L’une des saisons les plus mémorables dans l’histoire des Patriots est survenue en 2007, sans même qu’ils terminent champions. Cette année-là, les Patriots sont devenus les premiers à terminer une saison avec une fiche parfaite de 16 victoires et aucune défaite, en grande partie grâce à une offensive redoutable qui prenait plaisir à massacrer ses rivaux. Tom Brady a établi un record à l’époque avec une saison de 50 passes de touché, tandis que Randy Moss s’inscrivait aussi dans le livre des records chez les receveurs avec 23 touchés. Cette épopée s’est terminée en queue de poisson au Super Bowl face aux Giants. Les Dolphins de 1972 sont ainsi demeurés la seule équipe invaincue de l’histoire.

9. UNE RIVALITÉ ÉPIQUE

Impossible de revenir sur les moments marquants dans l’histoire des Patriots sans parler de la rivalité entre Tom Brady et Peyton Manning, son vis-à-vis qui a joué pour les Colts et les Broncos. Les deux rivaux ont été les deux plus grands quarts-arrières de leur génération et entre 2001 et 2015, ils se sont affrontés à 17 reprises, dont quatre fois en finale de la conférence américaine. Brady a plus souvent brillé dans ces duels avec une fiche de 11 victoires et 6 défaites. Manning a toutefois eu le dessus en séries avec un dossier de 3-2. À chaque occasion, ces matchs s’avéraient déterminants et suscitaient une tonne d’attention.

10. MALCOLM BUTLER DIT NON

Au fil du temps, les Patriots ont eu leur légion de héros qui ne semblaient pas prédestinés à connaître la gloire. Après avoir échoué au Super Bowl au terme des saisons 2007 et 2011, les Patriots ne revendiquaient aucun championnat depuis 2004 lorsqu’ils se sont mesurés aux Seahawks, en 2014. Avec les Seahawks à la porte des buts en fin de match, le demi de coin Malcolm Butler est sorti de l’ombre pour réussir le jeu d’une vie en interceptant une passe pour donner la victoire aux siens. On se demande encore pourquoi les Seahawks n’ont pas couru avec Marshawn Lynch, mais c’est une autre histoire...

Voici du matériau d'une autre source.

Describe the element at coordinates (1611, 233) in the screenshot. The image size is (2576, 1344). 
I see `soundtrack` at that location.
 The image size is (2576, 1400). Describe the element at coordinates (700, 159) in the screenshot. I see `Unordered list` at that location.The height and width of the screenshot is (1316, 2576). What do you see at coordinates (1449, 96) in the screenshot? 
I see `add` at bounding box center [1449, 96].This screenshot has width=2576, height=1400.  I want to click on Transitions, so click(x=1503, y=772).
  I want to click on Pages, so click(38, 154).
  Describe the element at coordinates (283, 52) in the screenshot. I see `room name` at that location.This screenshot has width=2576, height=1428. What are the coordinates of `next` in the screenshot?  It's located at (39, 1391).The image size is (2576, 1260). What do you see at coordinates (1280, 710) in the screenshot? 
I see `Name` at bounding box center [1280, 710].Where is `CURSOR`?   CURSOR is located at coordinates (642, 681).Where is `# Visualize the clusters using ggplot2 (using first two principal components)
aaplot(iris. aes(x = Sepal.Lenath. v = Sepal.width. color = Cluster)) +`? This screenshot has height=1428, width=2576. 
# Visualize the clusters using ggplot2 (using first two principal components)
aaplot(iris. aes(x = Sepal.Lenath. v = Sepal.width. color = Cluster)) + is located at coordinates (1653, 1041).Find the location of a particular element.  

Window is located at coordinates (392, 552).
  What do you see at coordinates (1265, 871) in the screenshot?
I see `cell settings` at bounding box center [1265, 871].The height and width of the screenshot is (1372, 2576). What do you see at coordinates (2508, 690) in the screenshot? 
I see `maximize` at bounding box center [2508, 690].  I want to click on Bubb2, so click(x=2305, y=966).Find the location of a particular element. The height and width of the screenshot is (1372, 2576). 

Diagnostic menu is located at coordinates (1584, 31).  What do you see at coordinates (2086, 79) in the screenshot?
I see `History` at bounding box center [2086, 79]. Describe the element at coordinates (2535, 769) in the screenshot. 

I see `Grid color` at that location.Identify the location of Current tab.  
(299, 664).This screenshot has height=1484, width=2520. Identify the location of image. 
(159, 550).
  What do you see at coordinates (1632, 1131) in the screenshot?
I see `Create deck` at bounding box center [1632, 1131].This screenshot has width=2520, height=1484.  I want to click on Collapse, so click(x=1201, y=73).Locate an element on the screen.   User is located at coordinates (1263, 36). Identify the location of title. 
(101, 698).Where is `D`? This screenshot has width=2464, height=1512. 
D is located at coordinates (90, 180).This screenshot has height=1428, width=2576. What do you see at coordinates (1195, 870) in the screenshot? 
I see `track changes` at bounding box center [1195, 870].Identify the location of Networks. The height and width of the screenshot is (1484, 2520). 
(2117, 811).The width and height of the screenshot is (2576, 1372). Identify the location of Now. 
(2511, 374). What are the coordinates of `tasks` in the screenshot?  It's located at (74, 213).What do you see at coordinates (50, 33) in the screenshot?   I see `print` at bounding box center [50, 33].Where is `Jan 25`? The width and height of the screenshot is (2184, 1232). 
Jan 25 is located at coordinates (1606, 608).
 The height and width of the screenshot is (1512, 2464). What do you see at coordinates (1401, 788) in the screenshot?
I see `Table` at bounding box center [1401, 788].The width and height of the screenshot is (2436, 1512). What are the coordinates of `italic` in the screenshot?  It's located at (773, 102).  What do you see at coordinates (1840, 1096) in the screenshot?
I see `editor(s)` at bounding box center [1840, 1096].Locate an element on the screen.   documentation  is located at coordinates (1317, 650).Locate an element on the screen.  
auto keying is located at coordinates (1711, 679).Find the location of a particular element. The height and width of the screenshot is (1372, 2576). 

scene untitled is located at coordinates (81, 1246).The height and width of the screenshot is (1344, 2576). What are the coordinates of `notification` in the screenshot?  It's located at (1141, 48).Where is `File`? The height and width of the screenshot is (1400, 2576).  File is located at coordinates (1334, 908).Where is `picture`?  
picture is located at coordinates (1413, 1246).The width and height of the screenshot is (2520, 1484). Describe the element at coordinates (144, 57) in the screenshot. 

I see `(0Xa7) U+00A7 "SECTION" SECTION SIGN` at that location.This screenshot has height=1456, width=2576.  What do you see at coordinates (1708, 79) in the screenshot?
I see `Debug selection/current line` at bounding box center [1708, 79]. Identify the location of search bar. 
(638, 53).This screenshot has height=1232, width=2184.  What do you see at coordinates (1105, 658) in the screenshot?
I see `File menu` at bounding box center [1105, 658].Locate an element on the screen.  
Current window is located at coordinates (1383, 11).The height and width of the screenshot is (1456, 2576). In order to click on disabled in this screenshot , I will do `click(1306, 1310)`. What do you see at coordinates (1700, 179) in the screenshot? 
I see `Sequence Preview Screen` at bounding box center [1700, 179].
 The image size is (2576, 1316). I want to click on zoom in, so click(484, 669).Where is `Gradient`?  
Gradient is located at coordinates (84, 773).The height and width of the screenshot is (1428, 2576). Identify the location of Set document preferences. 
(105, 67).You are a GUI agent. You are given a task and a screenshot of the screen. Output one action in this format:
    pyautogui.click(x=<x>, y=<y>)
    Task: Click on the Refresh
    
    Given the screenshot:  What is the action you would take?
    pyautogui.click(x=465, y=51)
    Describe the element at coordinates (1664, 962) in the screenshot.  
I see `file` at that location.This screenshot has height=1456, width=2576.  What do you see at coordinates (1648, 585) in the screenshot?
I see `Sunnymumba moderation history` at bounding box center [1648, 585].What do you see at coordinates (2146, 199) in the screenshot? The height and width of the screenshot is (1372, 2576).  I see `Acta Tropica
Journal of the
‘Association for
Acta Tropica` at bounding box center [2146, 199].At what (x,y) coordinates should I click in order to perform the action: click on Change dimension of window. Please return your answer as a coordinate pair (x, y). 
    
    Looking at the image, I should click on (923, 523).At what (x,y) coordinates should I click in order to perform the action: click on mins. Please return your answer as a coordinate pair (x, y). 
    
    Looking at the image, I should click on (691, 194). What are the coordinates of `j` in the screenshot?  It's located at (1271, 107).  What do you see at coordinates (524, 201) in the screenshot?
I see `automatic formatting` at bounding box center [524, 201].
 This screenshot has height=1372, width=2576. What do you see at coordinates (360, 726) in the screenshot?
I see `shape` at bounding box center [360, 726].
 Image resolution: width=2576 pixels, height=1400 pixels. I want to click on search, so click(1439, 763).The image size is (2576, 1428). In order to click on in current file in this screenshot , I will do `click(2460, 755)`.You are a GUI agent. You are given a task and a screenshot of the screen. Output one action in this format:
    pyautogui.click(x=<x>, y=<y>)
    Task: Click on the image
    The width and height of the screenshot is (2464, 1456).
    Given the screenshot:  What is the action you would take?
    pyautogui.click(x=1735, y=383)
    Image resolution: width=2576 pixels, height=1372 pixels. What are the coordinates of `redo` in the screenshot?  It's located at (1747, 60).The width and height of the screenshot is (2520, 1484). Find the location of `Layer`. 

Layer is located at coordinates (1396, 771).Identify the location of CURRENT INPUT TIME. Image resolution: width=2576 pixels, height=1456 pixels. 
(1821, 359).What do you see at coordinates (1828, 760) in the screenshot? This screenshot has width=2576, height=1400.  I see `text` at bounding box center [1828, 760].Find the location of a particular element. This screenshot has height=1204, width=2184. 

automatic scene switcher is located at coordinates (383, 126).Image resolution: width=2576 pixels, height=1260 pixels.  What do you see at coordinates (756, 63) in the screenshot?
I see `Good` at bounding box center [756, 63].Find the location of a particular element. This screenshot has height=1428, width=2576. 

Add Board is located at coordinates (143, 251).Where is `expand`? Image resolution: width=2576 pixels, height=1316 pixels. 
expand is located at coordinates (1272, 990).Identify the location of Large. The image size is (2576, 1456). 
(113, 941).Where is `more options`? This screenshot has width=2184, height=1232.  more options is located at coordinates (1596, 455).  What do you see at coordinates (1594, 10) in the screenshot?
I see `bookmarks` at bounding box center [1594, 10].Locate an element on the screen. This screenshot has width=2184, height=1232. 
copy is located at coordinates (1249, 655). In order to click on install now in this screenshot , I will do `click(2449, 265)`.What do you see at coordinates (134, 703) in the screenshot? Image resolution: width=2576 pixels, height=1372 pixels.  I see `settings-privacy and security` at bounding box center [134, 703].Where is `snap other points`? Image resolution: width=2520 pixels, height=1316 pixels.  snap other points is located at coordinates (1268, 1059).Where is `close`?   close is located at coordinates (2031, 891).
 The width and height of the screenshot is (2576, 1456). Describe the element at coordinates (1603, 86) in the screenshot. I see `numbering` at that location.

11. UNE REMONTÉE HISTORIQUE

Peu de gens avaient prévu ce scénario au Super Bowl 51... Face aux Falcons, les Patriots ont connu un début de match misérable, si bien qu’ils tiraient de l’arrière par 28-3 au troisième quart. C’est à ce moment que Tom Brady et sa bande ont orchestré la plus grosse remontée dans l’histoire du Super Bowl pour finalement l’emporter 34-28 en prolongation. Jamais auparavant un match n’avait nécessité la prolongation au Super Bowl. Brady a du même coup hérité de son quatrième titre de joueur le plus utile du match ultime. Le porteur James White a quant à lui établi un record avec 14 réceptions et en a égalé un autre avec trois touchés.

12. ENCORE AU SUPER BOWL

En vertu d’une victoire de 37-31 en prolongation il y a deux semaines en finale de conférence face aux Chiefs, les Patriots se préparent pour une 11e présence au Super Bowl dans l’histoire de l’équipe et une neuvième depuis la formation de l’increvable tandem Brady-Belichick. À Kansas City, pourtant, les Patriots étaient négligés (par trois points) par les preneurs aux livres pour une première fois à leurs 68 derniers matchs lorsque Tom Brady était le quart-arrière partant. Après coup, Brady a mentionné que cette victoire figurait parmi les plus gratifiantes de sa carrière.